_課題 A_
選手権予選の記事で「後半はともに1本ずつの決定機」から始まる段落を、主な事実を残して箇条書きに縮めること。

==================================================

第99回 全国高等学校サッカー選手権大会埼玉県大会 一次予選ブロック決定戦 入間向陽 vs 深谷第一

選手権1次予選代表決定戦。O組は深谷第一がPK戦で入間向陽を下し、2次進出を決めた。


序盤は一進一退の攻防という中で深谷第一はしっかりと跳ね返しながら徐々に攻めの時間を作っていく。一方の入間向陽もFW坂村航太の縦突破やFW小宗遼雅の抜けだしなどで中盤以降は前に出る時間帯を増やしていくが、互いに決定機の創出までは至らず、0-0で折り返した。

後半はともに1本ずつの決定機。入間向陽は24分、MF宮澤仁がエリア内でフリーで受けたが、シュートはGK木暮希が弾き出してゴールは許さず。深谷第一はアディショナルタイムに浮き球のパスをFW川田裕翔が落とし、MF武田伊央が抜け出すが、これは好判断を見せたGK平山敦士がストップした。勝負は0-0のまま延長戦でも決着がつかず、ついにPK戦に突入する。

入間向陽は相手の2本目を平山が左に飛んで防ぎ先にリードを奪ったが、深谷第一も木暮が4本目をストップしてタイに戻す。運命の5人目、先行・深谷第一が決めたのに対し、入間向陽のシュートがポストに嫌われ勝負あり。深谷第一が激闘を制し、2次予選への切符を掴んだ。

==================================================

_課題 B_
下のデータ行のうち「Select the left align text icon」を含む行からデータ行の最後までを、instructionとanswerの2列のCSVに変換すること。1件を1行とし、各件の本文と答えをそれぞれ引用符付きの1フィールドに入れ、改行は空白に置き換え、画像は含めない。

==================================================

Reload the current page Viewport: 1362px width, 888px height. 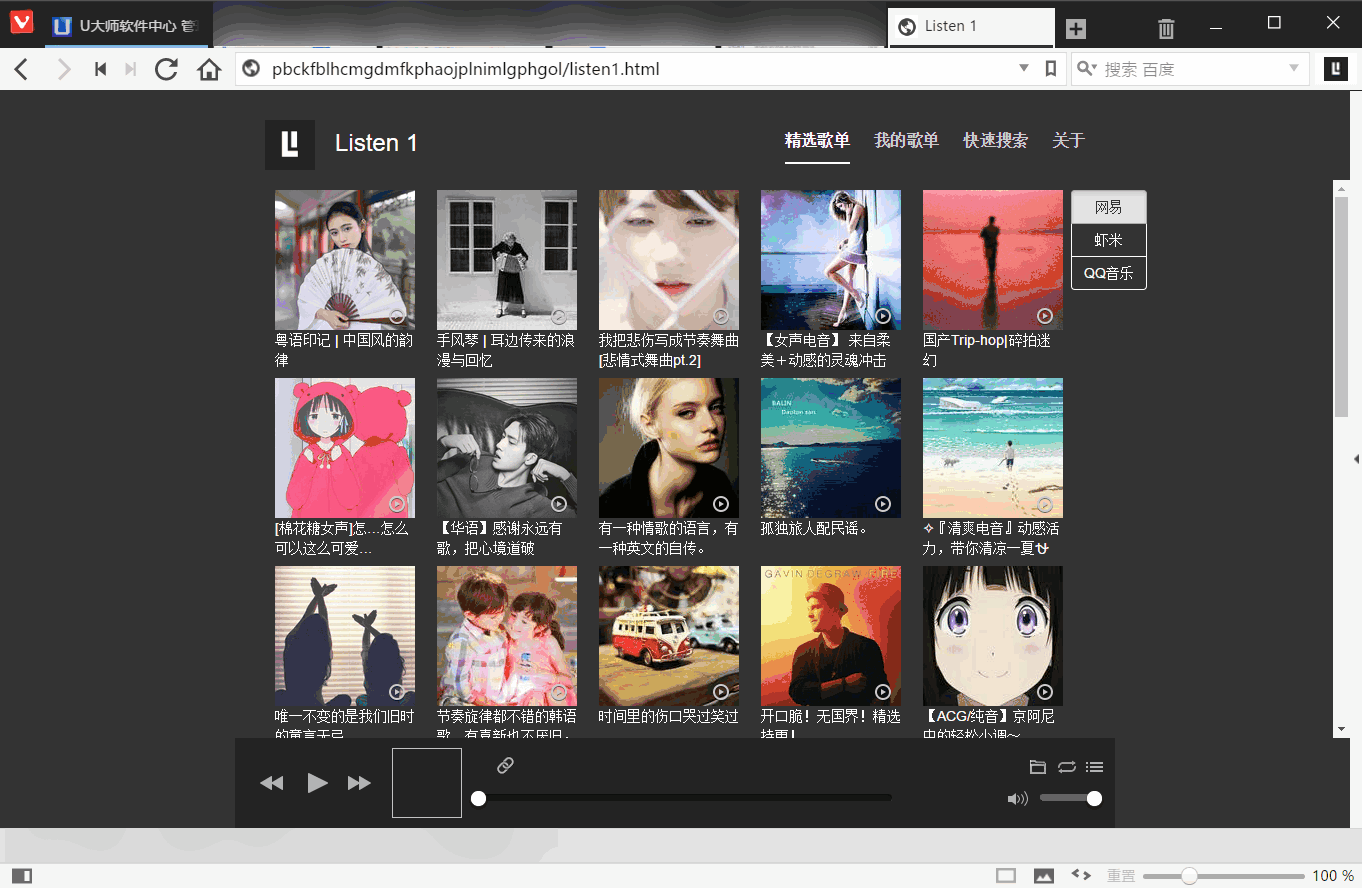[166, 69]
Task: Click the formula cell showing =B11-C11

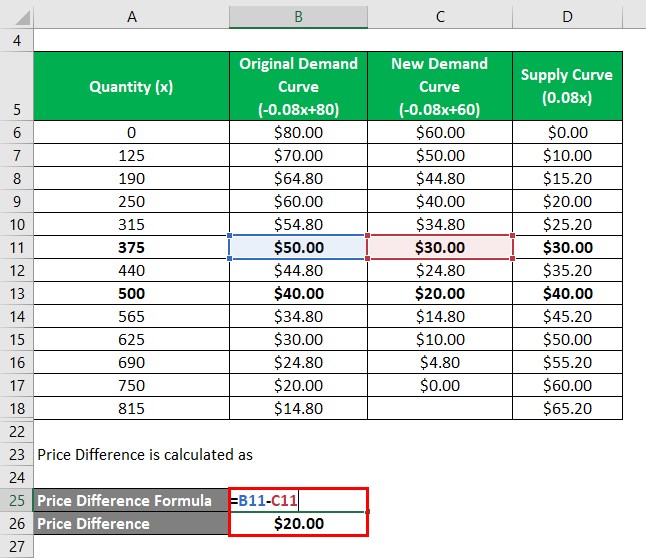Action: 298,500
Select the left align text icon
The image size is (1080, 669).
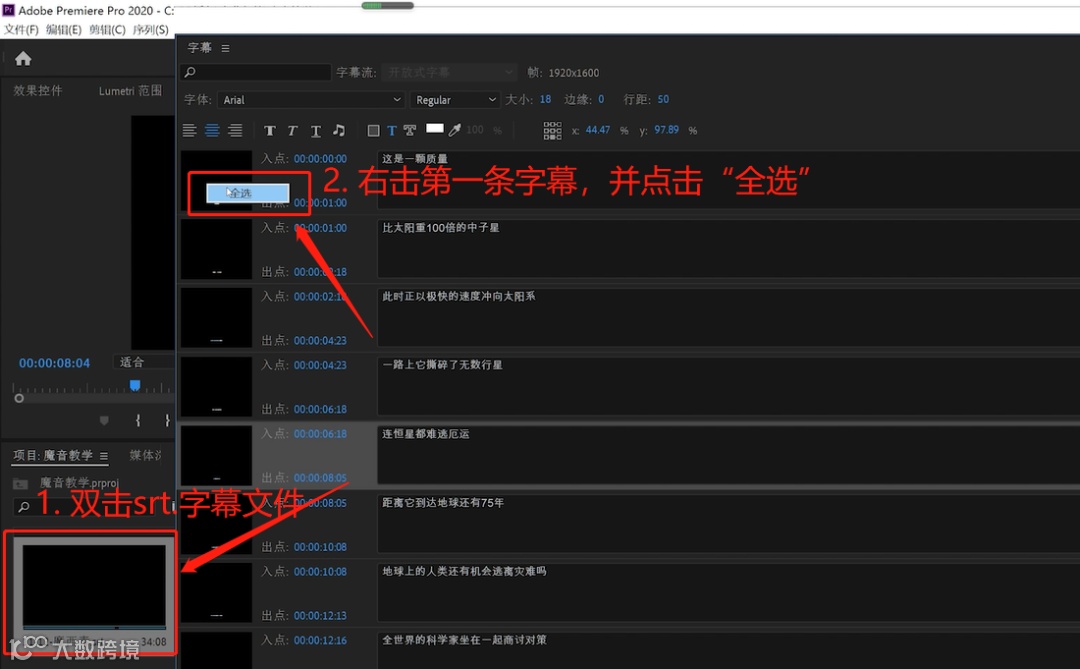click(189, 130)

==================================================

_完全な解答 A_
- 後半は両チームに決定機が1本ずつあった。
- 入間向陽は24分、エリア内でフリーで受けたMF宮澤仁のシュートをGK木暮希に弾き出された。
- 深谷第一はアディショナルタイム、FW川田裕翔の落としからMF武田伊央が抜け出したが、GK平山敦士に止められた。
- 0-0のまま延長戦でも決着がつかず、PK戦に突入した。

_完全な解答 B_
instruction,answer
"Select the left align text icon The image size is (1080, 669).","click(189, 130)"